» **Data excerpts**:
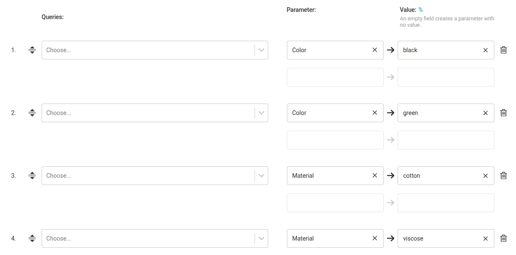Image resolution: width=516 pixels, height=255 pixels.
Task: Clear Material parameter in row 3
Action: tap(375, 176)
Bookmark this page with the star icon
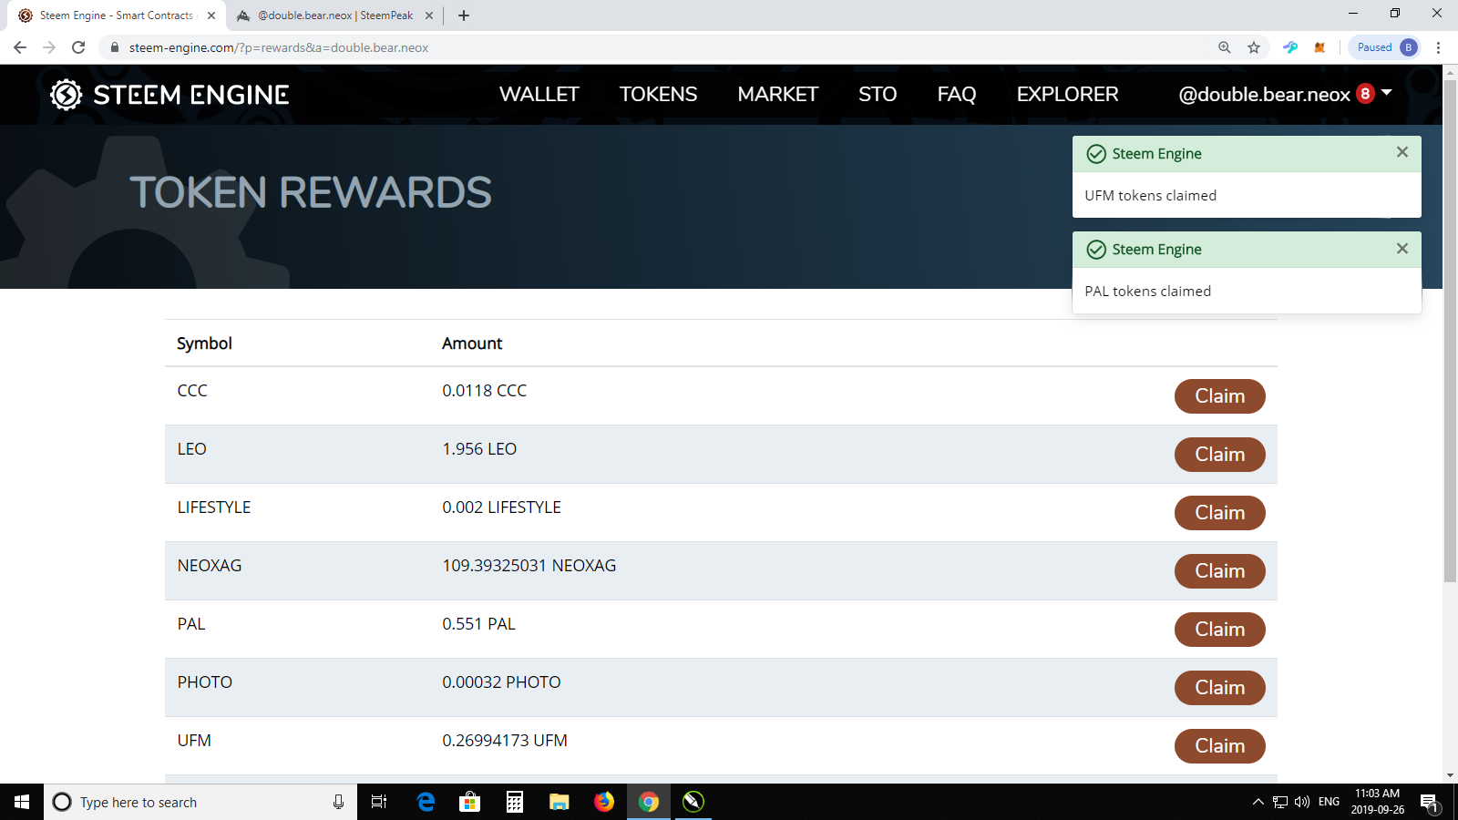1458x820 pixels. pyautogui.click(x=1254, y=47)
--
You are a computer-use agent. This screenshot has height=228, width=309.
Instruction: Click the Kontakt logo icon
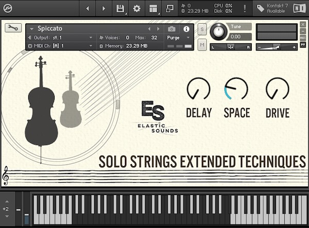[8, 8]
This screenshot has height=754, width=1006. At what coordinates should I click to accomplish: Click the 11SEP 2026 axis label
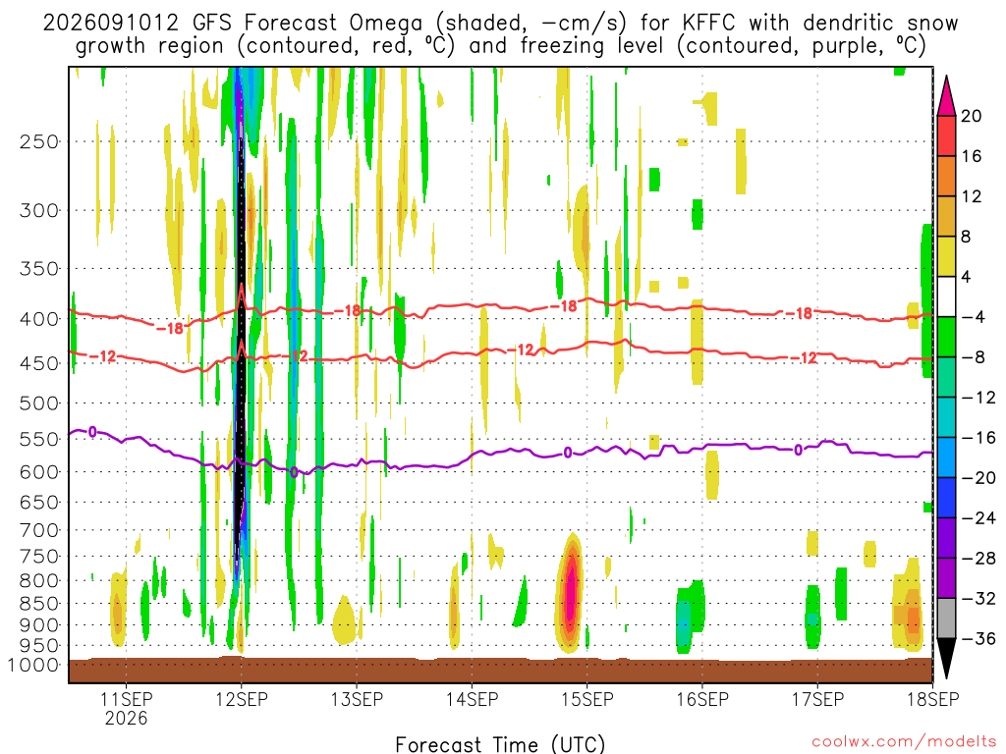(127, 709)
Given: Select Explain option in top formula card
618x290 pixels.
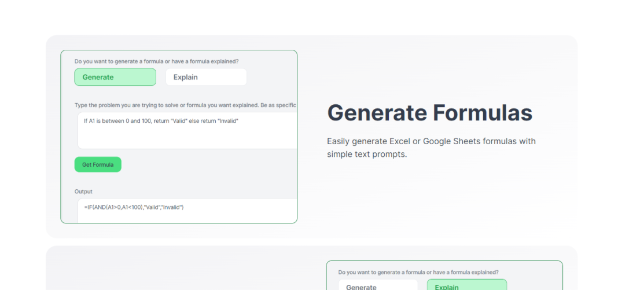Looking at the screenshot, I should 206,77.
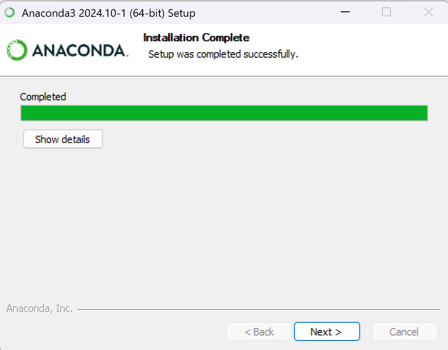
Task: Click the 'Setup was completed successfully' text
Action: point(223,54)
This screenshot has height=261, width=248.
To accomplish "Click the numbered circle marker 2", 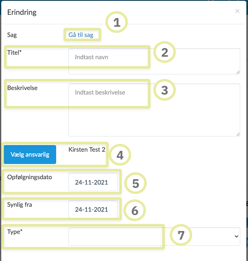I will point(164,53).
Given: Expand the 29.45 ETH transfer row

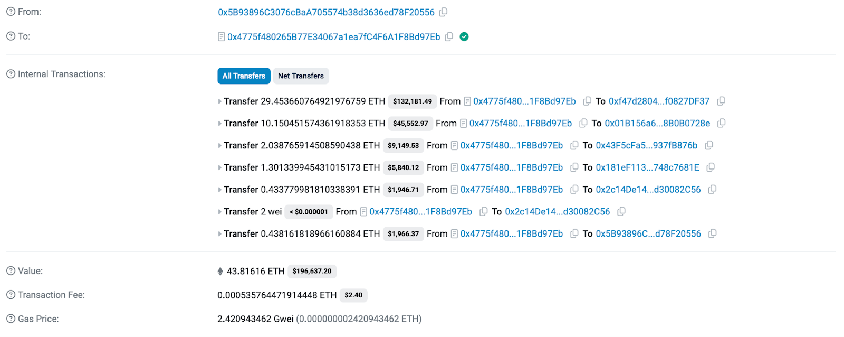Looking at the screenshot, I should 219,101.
---
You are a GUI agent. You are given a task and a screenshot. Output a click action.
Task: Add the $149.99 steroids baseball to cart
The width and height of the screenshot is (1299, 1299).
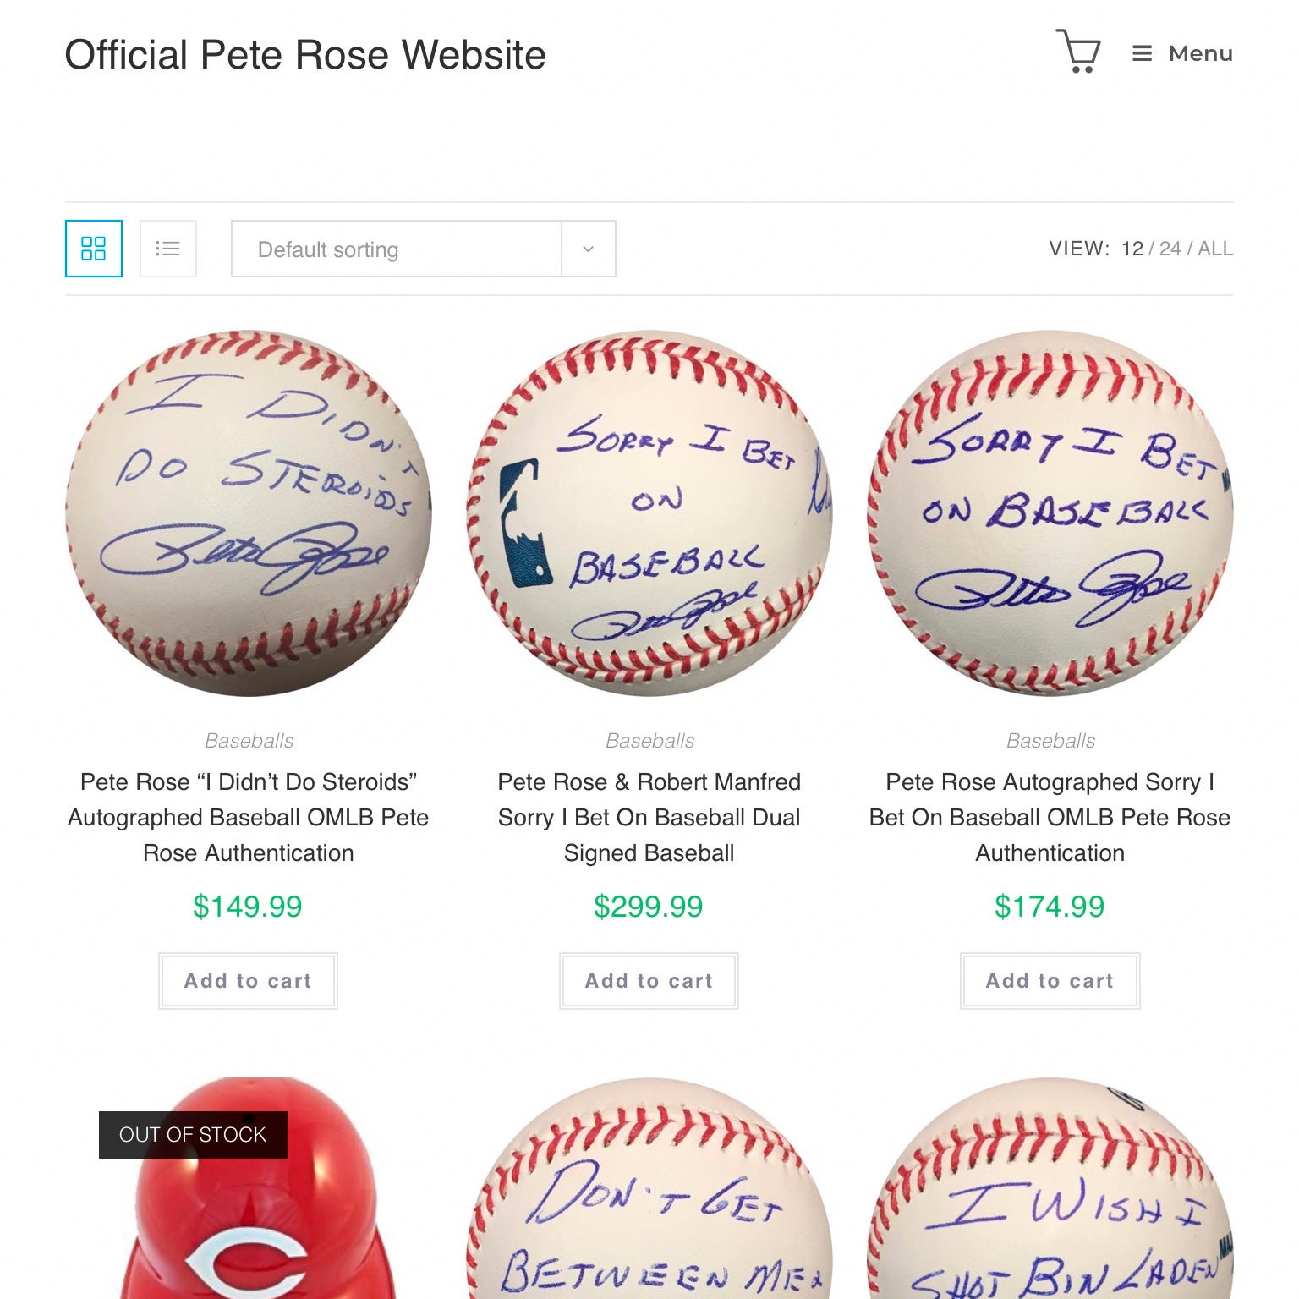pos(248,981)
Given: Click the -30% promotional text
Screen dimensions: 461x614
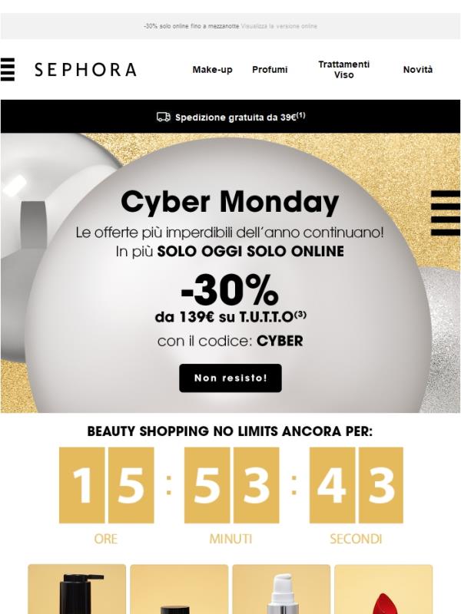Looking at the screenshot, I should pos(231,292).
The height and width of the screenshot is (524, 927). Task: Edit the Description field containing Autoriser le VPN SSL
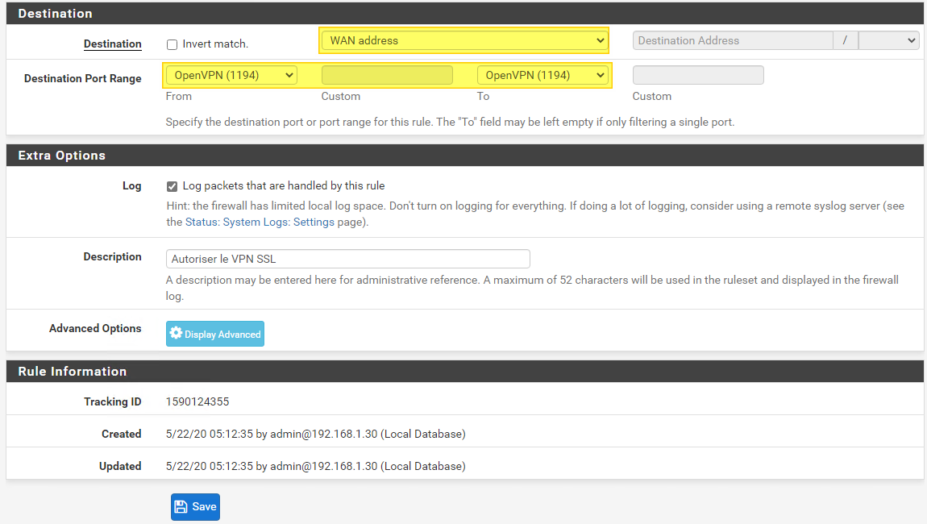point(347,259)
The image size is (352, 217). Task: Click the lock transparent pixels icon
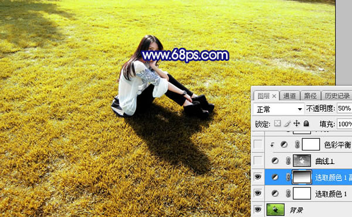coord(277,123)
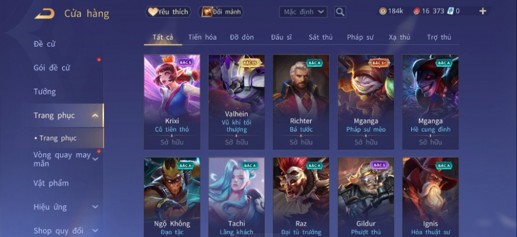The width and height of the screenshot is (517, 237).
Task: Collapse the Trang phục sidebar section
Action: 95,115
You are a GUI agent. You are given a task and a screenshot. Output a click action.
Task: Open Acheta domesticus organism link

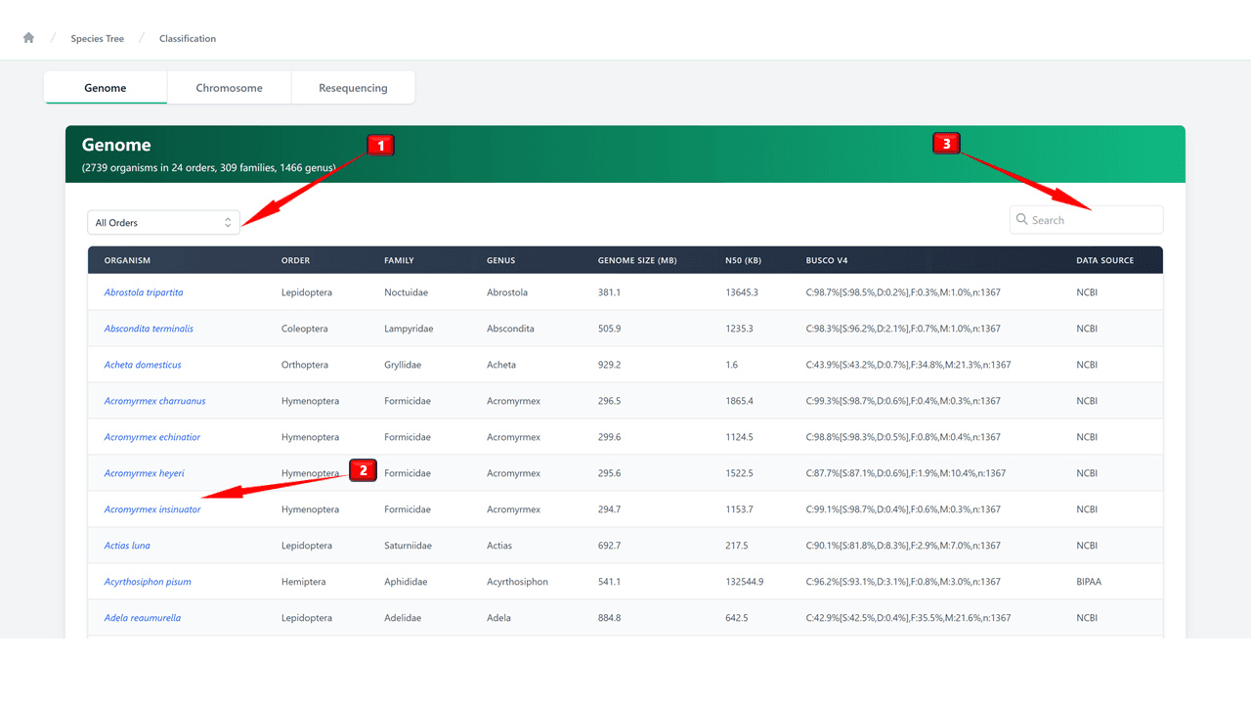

» **Aim of the exercise**: Copy out the lines above from the line containing "The height and" through the line containing "Task: Open Acheta domesticus organism link", exactly, and keep the pictures out.

» **Expected answer**:
The height and width of the screenshot is (524, 927). Task: Edit the Description field containing Autoriser le VPN SSL
point(347,259)
The image size is (352, 217). Task: Click the lock transparent pixels icon
coord(277,123)
The width and height of the screenshot is (517, 237).
Task: Collapse the Trang phục sidebar section
Action: 95,115
You are a GUI agent. You are given a task and a screenshot. Output a click action.
Task: Open Acheta domesticus organism link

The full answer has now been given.